Sus baterías, cargadas de la munición del desparpajo, la procacidad verbal y las farsantes protestas igualitarias, apuntan ahora a la monarquía española. Saben que ella es el centro de nuestro sistema político, no por ser monarquía a secas, sino por su naturaleza de monarquía parlamentaria. Disparan a la cabeza, disparan al corazón. Pero no lo hacen desde una mayor virtud democrática, a pesar de la algarabía de su lenguaje. La cultura política plebiscitaria, en nombre de la cual se exige la República, no es la forma más exquisita y moderna de la democracia, sino un proyecto ajeno a la calidad representativa del parlamentarismo y un modelo cercano a las experiencias más vetustas del caudillismo populista. Catherine Fieschi, socióloga de la Universidad de Nottingham, ha relacionado el arraigo y expansión del Frente Nacional con los aspectos menos liberales de la V República, que inculcó a una parte considerable de la sociedad francesa un profundo recelo por los partidos y un desapego por el sistema parlamentario. Para nuestros tribunos de la plebe y la democracia directa, es este un buen ejemplo para asignar con rigor el lugar de la democracia y el del populismo reaccionario en el debate político de nuestra crisis.

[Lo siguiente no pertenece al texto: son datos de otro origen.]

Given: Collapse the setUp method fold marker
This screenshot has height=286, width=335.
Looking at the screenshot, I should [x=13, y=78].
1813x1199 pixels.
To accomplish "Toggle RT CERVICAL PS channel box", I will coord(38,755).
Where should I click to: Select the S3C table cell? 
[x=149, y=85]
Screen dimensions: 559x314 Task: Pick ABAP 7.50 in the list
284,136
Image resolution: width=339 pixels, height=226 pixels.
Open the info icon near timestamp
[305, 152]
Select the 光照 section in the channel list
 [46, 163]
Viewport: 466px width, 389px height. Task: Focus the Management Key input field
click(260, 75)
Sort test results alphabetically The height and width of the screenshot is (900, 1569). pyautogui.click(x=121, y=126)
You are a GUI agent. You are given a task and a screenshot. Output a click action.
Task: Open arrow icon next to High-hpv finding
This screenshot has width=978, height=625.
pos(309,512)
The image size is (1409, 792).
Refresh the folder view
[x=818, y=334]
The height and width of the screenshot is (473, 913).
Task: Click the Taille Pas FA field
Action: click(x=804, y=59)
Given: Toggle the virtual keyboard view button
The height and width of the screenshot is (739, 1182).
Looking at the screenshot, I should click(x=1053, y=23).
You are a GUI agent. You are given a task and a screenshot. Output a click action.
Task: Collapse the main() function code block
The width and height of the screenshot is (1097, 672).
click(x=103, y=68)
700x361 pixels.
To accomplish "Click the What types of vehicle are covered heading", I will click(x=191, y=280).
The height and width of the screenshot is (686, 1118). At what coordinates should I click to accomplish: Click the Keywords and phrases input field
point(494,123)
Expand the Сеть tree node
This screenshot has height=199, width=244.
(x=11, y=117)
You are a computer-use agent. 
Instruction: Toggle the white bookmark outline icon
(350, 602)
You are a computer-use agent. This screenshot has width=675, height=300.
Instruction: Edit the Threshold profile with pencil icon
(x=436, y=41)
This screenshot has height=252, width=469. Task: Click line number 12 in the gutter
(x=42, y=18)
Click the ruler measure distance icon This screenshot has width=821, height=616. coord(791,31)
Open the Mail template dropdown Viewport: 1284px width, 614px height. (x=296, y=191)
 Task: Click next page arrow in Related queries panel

No seamos ingenuos. La apelación a la República no se hace por casualidad ahora, cuando todo nuestro sistema político ha sido desafiado. Se hace al ritmo desalentador al que camina nuestra decadencia nacional, con la frivolidad de la socialdemocracia en pretendida cura de rejuvenecimiento y la flaqueza de una derecha en perpetuo complejo de inferioridad, que intenta compensar una ideología que nunca expresa con unos éxitos contables que jamás podrán definir, a solas, una idea de España. El bienestar de los ciudadanos se da por hecho. Pero de ese bienestar forma parte también el derecho fundamental a disponer de una nación, de unas instituciones representativas, convertidas en garantía de nuestra existencia común y en salvaguarda de nuestras libertades. Que sean otros los que propongan el estropicio de un régimen plebiscitario. Que la sensatez de quienes alzaron nuestra Constitución continúe señalando que la inmensa mayoría de los españoles deseamos vivir en una democracia parlamentaria nacional, cuyo símbolo y garantía se encuentra en una institución y en la persona que hoy la encarna. La monarquía de Felipe VI. La monarquía de la España del siglo XXI. La monarquía parlamentaria, frente a la República de la demagogia.